Global Risk-Off Everything – Crypto isn’t Immune
Disheartening would be an understatement. A cleansing was certainly needed for global risk asset classes (equities, high yield debt). Chris Wood rightly nailed the trigger — rising government bond yields as the clear and present danger. Much of crypto coinland was in need of a clean-up too — too many bad actors and dodgy ICOs. Risk-taking across the board needed to be reigned in, however, what we got last week was everything on the shelf getting taken to woodshed — absolute carnage.

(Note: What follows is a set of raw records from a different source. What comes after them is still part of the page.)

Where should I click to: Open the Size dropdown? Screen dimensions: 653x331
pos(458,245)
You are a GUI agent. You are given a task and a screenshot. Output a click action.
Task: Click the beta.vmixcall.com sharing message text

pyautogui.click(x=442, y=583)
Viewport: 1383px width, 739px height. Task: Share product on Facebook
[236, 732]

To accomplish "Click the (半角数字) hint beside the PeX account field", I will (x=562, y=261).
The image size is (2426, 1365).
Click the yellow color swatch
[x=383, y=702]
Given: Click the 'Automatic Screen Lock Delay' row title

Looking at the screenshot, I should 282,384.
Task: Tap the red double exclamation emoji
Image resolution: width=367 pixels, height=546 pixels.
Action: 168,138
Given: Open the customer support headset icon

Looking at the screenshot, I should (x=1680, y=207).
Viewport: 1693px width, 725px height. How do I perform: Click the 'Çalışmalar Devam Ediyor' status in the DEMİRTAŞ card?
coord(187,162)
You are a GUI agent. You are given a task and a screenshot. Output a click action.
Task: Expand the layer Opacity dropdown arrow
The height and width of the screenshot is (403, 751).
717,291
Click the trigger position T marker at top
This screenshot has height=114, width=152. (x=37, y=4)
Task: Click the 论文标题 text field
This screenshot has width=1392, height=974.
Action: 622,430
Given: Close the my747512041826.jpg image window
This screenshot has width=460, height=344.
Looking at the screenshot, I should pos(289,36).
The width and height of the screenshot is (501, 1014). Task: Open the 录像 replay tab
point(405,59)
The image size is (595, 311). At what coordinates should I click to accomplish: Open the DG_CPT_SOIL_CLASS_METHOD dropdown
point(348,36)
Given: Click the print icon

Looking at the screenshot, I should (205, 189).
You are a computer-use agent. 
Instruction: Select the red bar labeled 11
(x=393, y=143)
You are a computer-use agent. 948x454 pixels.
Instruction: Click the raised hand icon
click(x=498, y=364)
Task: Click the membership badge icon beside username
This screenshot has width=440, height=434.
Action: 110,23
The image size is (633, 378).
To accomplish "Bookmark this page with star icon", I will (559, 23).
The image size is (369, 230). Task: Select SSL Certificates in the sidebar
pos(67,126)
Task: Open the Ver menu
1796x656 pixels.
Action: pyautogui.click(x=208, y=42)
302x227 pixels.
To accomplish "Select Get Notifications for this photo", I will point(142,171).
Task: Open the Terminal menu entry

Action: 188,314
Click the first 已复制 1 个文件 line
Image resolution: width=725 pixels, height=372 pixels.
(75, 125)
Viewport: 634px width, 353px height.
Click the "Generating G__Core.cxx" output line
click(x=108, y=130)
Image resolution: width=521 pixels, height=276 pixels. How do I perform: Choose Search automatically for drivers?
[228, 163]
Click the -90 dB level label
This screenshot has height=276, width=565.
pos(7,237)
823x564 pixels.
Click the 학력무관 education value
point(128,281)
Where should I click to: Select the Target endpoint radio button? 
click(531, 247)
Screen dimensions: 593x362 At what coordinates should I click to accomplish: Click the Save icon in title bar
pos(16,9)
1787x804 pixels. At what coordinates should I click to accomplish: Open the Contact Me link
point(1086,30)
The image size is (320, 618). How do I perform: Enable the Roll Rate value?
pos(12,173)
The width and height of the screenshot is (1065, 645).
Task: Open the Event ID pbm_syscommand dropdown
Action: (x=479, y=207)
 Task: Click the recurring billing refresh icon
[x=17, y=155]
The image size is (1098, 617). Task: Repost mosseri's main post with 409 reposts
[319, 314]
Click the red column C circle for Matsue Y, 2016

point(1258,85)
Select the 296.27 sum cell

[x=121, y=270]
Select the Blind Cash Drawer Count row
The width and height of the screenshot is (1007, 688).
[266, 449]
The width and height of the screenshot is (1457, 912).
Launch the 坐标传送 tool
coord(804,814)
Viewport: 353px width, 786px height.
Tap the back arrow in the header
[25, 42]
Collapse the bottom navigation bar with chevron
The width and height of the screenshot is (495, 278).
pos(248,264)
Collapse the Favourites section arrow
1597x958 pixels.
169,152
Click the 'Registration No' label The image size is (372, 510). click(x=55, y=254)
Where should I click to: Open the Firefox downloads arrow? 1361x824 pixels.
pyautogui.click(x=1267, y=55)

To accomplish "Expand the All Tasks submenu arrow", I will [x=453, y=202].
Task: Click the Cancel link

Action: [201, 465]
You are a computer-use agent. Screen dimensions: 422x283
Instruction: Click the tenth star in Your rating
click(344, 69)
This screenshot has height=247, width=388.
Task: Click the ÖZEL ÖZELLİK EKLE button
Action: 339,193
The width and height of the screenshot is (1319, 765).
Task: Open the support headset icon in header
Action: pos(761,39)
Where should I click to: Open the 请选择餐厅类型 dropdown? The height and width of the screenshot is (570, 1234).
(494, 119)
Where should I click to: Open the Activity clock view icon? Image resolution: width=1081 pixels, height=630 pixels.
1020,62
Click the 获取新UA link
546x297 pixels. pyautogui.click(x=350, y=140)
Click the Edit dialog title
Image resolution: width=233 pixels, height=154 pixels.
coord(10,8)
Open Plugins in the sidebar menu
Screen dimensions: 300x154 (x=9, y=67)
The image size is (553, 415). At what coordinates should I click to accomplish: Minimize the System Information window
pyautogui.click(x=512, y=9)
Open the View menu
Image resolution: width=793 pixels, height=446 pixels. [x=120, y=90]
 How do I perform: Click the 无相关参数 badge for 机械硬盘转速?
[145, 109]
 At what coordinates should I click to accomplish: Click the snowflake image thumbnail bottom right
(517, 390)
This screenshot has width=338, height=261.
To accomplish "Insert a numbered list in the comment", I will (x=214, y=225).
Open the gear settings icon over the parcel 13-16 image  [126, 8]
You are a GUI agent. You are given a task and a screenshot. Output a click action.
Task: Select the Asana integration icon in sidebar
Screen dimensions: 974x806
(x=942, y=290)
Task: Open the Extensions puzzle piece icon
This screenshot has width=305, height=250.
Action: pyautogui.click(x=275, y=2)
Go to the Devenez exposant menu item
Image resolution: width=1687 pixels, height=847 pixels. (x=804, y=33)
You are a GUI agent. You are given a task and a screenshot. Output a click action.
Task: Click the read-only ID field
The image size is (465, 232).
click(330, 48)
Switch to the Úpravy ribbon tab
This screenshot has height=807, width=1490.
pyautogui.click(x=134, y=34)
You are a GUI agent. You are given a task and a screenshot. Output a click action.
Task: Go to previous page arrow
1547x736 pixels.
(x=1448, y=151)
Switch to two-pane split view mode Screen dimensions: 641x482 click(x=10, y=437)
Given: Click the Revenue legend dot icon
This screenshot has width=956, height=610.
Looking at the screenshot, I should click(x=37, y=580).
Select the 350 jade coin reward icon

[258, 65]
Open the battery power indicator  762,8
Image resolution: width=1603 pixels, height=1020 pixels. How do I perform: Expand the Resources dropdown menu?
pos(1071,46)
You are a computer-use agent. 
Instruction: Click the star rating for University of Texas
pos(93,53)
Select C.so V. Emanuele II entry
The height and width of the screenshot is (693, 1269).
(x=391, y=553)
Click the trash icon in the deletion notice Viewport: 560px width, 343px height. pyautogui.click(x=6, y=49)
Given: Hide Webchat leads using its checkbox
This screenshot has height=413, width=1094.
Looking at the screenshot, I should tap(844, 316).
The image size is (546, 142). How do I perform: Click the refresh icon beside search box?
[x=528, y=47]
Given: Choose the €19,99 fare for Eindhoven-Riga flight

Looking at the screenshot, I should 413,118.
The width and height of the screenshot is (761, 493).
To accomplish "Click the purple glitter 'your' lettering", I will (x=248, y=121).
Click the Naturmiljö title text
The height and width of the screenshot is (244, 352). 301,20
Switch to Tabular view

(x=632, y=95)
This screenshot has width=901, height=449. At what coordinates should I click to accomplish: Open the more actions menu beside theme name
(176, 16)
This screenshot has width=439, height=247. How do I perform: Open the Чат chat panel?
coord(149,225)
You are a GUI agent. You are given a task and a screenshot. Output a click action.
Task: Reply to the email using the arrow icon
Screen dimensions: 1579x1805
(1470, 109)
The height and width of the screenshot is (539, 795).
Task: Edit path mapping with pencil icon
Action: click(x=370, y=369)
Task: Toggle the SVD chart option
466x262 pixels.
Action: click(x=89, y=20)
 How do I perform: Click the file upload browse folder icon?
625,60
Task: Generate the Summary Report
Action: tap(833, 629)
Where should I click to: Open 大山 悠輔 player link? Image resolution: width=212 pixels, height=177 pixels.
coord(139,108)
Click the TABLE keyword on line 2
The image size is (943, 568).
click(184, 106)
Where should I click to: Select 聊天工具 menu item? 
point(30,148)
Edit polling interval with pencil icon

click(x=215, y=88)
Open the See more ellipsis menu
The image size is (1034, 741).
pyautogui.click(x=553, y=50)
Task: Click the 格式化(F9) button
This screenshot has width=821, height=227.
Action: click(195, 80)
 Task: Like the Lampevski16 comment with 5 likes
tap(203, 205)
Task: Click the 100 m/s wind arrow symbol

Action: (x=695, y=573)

Tether and the Mysteries of Fractional Reserve Banking
Tether and the gang over at Bitfinex are spooking the market again. The U.S. Commodity Futures Trading Commission (CFTC) issued subpoenas to both companies on December 6 (publicly announced February 3). It’s suspected the CFTC is investigating whether Tether (USDT) is truly genuinely backed 1 to 1 by U.S. Dollars (as it’s supposed to be).
Let’s review the purpose of Tether coins. After purchasing Bitcoin (or any other crypto for that matter), if an investor wants to sell and sit on the sidelines Tether is the most efficient way to do that as it theoretically should always be equal 1:1 with USD (fully backed), otherwise the investor is hit with the logistical burdens and additional transaction fees while trying to come back into their local currency.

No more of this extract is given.